DATA FOR THIS EXERCISE>
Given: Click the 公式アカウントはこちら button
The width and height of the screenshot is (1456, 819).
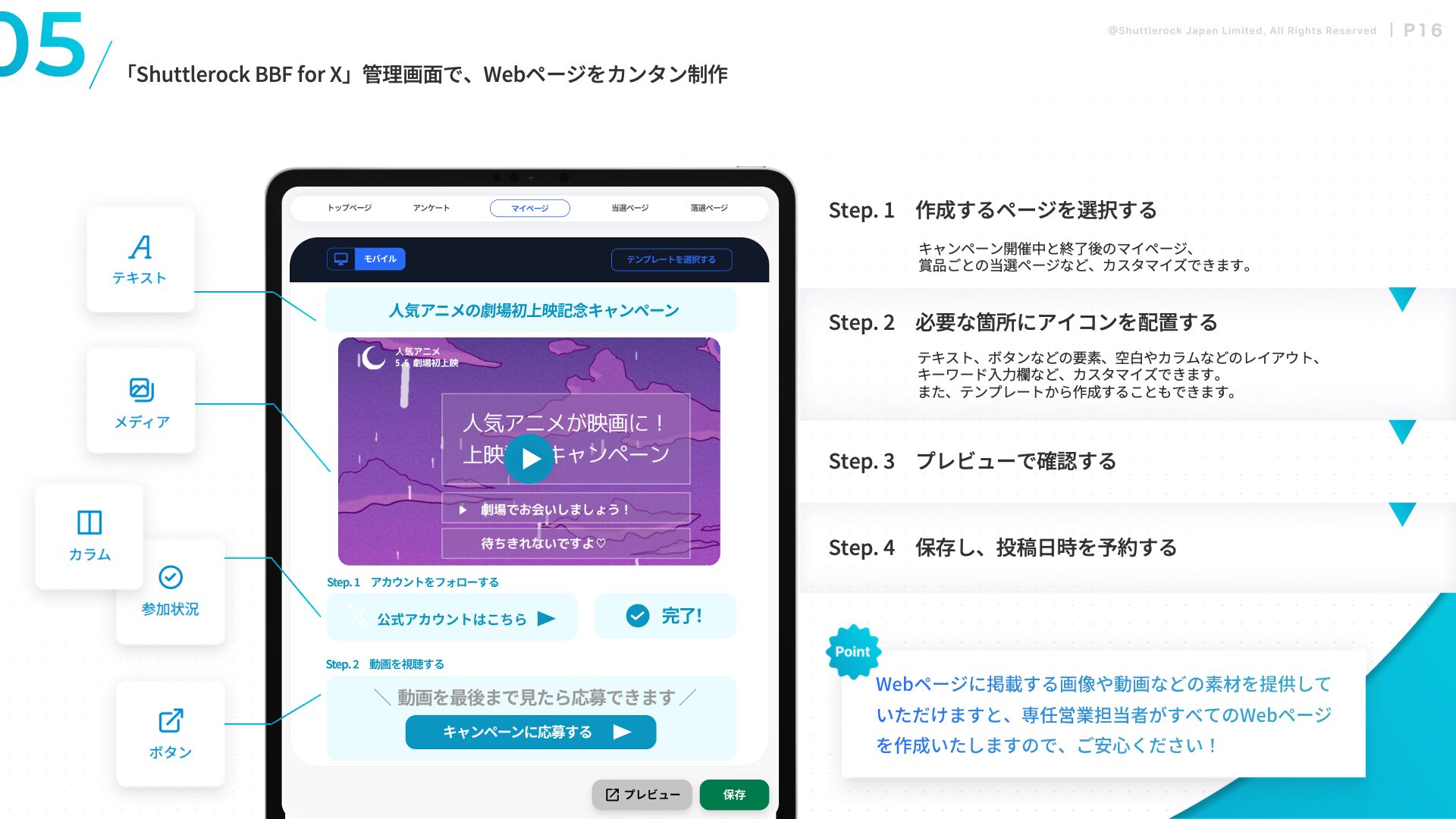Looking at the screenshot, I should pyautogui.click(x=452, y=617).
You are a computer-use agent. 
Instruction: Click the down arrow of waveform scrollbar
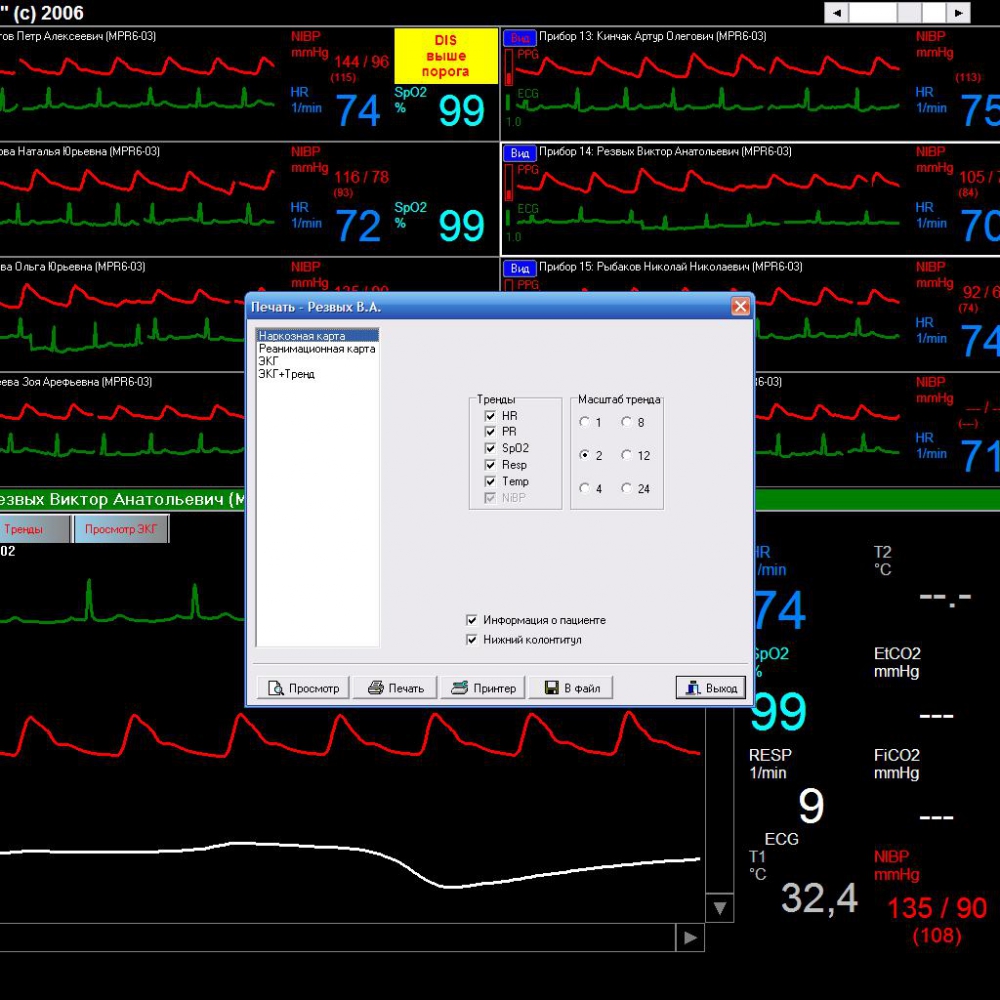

WORK TASK> All of the listing above has to be reproduced exactly, though without its images.

WRITTEN ANSWER>
Given: Click the 公式アカウントはこちら button
The width and height of the screenshot is (1456, 819).
Looking at the screenshot, I should pyautogui.click(x=452, y=617).
You are a computer-use agent. 
Instruction: Click the down arrow of waveform scrollbar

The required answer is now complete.